Uma pessoa que morre de fome é uma pessoa assassinada!
Há uma lei “sagrada” que
é ensinada em lições que vão do berço à sepultura: “Cada um pra si e Deus por
todos”. Um complemento mais violento fala de “lei da oferta e da procura”, que
eu traduzo como lei “quem pode mais, chora menos”. Não é difícil perceber que
este princípio vai se impondo tranquilamente na arena política, no sistema
econômico, na área cultural e até no âmbito da religião. Basta prestar atenção aos
líderes religiosos e Igrejas que prometem bênçãos em forma de imediata
prosperidade econômica e apresentam exemplos de gente que enriquece dando as
costas aos necessitados. Isso tem nada a ver com o Evangelho.
No evangelho de hoje
João nos apresenta Jesus em plena ação missionária. Já havia realizado três
sinais de demonstração da chegada dos tempos esperados, da utopia do Reino de
Deus, da Vida plena e gratuita para todos: transformara água em vinho numa
festa de casamento fadada ao fracasso; curara o filho de um funcionário do rei;
curara um paralítico que há três décadas não abandonava a esperança de
recuperar a saúde e a plena cidadania. Impactada por esses sinais, uma grande
multidão seguia Jesus. O povo intuía que da periferia e da pobreza estava
nascendo uma grande e promissora novidade.

- **Linhas**
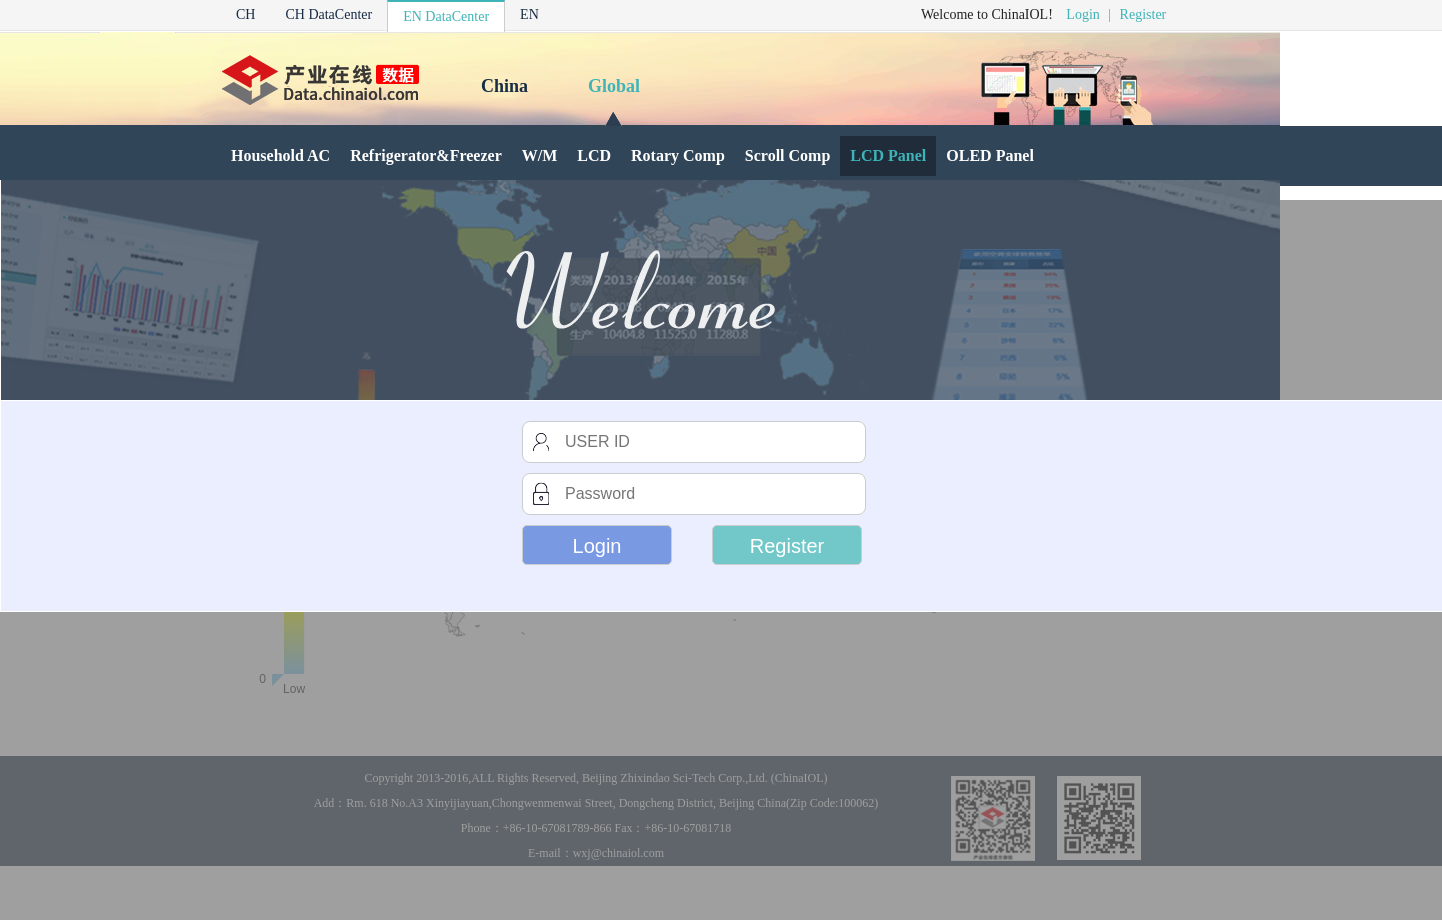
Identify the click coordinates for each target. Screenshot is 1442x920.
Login (1082, 14)
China (504, 86)
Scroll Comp (787, 155)
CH (245, 14)
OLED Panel (990, 155)
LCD (594, 155)
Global (614, 86)
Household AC (280, 155)
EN (529, 14)
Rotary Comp (678, 155)
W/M (540, 155)
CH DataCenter (328, 14)
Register (1143, 14)
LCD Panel (888, 155)
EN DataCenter (446, 16)
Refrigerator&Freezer (426, 155)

- **Tarefas propostas**
1. No trecho citado, que tradução é dada para a expressão “lei da oferta e da procura”?
2. Traduza para o inglês esta frase do trecho citado: “Impactada por esses sinais, uma grande multidão seguia Jesus.”
A listagem é um material à parte, sem relação com o trecho citado.

- **Gabarito**
1. Ela é traduzida como a lei “quem pode mais, chora menos”.

2. Struck by these signs, a large crowd was following Jesus.